Expectations were very high by fans to see if the organizers could successfully pull off Fan Expo Vancouver for a second year. Problems were abound in its first year because nobody from the East Coast team knew what the West Coast interest would be like. The major complaint heard from the grapevine, especially on Facebook, was with the lineups. At least that looked better managed in this event’s second year. More signage could have helped direct traffic and one out of the many problems that still needs to be addressed is with hallway congestion. If that issue is not enough, detractors say Fan Expo is a form of Creation Con, a style of organization where the show is designed to take every penny out of a fan’s pocket, and true fan-run conventions are few and far-between.
At least the die-hard masses tends to ignore the naysayers and find enjoyment in everything that Fan Expo celebrates: pop culture.
This year, the show took over three ballrooms at the Vancouver Convention Center’s West Wing and it stretched out to the conference rooms on the second level. The exhibit hall was organized to have dealers for one-third of the space, exhibitors (like LEGO and Sony Playstation) in the middle and displays from special organizations at the end, near the loading docks.
The 501st Legion and Ghostbusters of BC commanded their own section of the show. That interestingly gave one side of the exhibit space a carnival atmosphere. To cram in a flight simulator next to the Reviews on the Run (a television show) booth only reinforced the idea. In terms which side was easier to navigate, none of it was.
The marketplace area was busy during the primetime hours of noon till three since everything from comic books to (mock) sci-fi weapons were found. A few big name comic book artists like Neal and Josh Adams took up their own sizable section, with signs stating that their work and signatures came at a price. That’s unusual when artists appearing at comic book conventions never charge for an autograph. At least, for other well-known comic book creators like Ken Steacy, they were simply pleased to be present at this show and provide their signature for free.

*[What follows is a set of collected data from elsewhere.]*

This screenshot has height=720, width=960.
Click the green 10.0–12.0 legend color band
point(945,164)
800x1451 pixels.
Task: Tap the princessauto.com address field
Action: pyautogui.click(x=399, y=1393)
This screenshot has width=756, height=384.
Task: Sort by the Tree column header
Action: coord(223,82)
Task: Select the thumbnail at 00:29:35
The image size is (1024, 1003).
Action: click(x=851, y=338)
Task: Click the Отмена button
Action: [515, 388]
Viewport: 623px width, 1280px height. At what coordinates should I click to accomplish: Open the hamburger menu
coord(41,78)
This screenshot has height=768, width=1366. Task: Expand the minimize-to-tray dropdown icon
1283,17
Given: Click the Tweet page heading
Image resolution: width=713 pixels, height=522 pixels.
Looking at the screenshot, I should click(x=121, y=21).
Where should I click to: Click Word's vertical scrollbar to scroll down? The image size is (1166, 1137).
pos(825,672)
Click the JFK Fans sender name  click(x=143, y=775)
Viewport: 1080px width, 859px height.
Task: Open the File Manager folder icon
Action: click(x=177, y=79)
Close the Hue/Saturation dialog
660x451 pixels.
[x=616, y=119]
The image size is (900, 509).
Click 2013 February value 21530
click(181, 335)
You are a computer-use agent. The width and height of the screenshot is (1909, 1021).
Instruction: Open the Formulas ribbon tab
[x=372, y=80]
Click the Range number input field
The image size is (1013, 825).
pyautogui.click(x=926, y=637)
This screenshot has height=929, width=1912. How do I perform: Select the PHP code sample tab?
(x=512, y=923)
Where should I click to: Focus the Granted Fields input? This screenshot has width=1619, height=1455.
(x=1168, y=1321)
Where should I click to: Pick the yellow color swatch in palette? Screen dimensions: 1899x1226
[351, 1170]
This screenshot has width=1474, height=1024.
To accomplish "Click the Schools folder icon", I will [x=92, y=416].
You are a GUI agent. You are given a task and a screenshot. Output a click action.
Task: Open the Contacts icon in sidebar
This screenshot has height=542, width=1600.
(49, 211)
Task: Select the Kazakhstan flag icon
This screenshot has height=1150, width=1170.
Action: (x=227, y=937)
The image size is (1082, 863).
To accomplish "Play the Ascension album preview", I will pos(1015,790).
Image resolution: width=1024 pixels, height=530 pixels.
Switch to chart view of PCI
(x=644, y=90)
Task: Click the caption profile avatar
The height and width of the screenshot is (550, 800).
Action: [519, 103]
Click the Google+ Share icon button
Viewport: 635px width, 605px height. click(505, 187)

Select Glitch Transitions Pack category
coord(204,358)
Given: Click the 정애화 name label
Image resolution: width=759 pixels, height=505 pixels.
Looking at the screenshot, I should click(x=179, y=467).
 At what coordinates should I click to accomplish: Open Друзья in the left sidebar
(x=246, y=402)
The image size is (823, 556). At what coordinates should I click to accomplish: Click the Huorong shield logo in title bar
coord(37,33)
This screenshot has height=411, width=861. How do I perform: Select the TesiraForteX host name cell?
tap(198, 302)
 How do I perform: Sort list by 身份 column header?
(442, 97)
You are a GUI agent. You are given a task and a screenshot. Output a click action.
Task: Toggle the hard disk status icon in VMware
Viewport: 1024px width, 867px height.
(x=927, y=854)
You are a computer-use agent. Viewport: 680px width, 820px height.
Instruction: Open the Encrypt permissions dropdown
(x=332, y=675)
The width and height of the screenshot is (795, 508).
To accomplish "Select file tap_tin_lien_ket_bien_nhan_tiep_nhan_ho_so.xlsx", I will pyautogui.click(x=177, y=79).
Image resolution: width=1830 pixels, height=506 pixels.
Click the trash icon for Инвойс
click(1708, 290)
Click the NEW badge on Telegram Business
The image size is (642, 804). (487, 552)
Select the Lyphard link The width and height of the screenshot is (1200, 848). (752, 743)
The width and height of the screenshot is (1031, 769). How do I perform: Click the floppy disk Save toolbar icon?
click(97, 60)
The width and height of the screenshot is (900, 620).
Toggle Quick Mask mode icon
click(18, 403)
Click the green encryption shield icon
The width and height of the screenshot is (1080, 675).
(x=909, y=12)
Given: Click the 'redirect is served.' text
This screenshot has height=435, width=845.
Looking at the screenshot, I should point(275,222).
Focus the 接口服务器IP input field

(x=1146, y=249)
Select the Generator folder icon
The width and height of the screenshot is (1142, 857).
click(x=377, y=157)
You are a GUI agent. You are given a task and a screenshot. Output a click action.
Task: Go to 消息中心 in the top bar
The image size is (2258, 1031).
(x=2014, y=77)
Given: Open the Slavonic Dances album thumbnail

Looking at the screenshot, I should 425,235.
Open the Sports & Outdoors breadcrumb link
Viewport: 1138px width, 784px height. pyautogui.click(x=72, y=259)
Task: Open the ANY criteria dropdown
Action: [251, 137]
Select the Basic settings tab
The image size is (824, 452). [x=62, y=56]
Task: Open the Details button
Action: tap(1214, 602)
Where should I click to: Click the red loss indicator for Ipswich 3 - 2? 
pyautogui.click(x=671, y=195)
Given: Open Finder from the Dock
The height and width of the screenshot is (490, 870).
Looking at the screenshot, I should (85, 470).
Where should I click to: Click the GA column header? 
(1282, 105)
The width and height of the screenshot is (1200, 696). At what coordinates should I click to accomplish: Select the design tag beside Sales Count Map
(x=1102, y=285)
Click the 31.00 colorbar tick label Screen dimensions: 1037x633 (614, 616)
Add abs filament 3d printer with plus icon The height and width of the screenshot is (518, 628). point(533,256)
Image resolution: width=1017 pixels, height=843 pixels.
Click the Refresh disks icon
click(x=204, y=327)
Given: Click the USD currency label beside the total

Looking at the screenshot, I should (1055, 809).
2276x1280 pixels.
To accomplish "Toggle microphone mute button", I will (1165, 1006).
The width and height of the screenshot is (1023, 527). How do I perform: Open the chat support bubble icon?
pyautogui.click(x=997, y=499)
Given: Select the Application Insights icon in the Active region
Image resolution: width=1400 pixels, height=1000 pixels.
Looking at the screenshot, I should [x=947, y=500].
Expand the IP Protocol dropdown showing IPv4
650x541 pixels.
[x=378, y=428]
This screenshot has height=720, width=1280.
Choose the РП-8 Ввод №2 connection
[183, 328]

Tucked between the vendor tables and product displays were voice artists like Veronica Taylor, the voice of Ash from Pokémon. Some exploration was required to find them. Sadly, Cassandra Lee (Pokemon, Winx Club) may have been missed because a few areas looked more neglected than others. Perhaps next year, the organizers may consider putting the voice talents together into their own special area than spread apart.
The headliner this year was Stan Lee. His celebrity status was cemented because of the success of movies like the Avengers and Iron Man. And many baby-boomers and Gen X’ers who grew up enjoying his gee whiz style of comic writing and his hilarious bulletin editorials flocked here to meet this icon. At his Q&A, he was quite the persona that everyone knows him to be even though people can tell his advancing age is starting to show. And for people who adored his work, the weekend only offered a few chances to meet him, either at a special meet n’ greet event on Friday night or all day offering autographs/photo opportunities on Saturday. He was suspiciously missing for part of Sunday.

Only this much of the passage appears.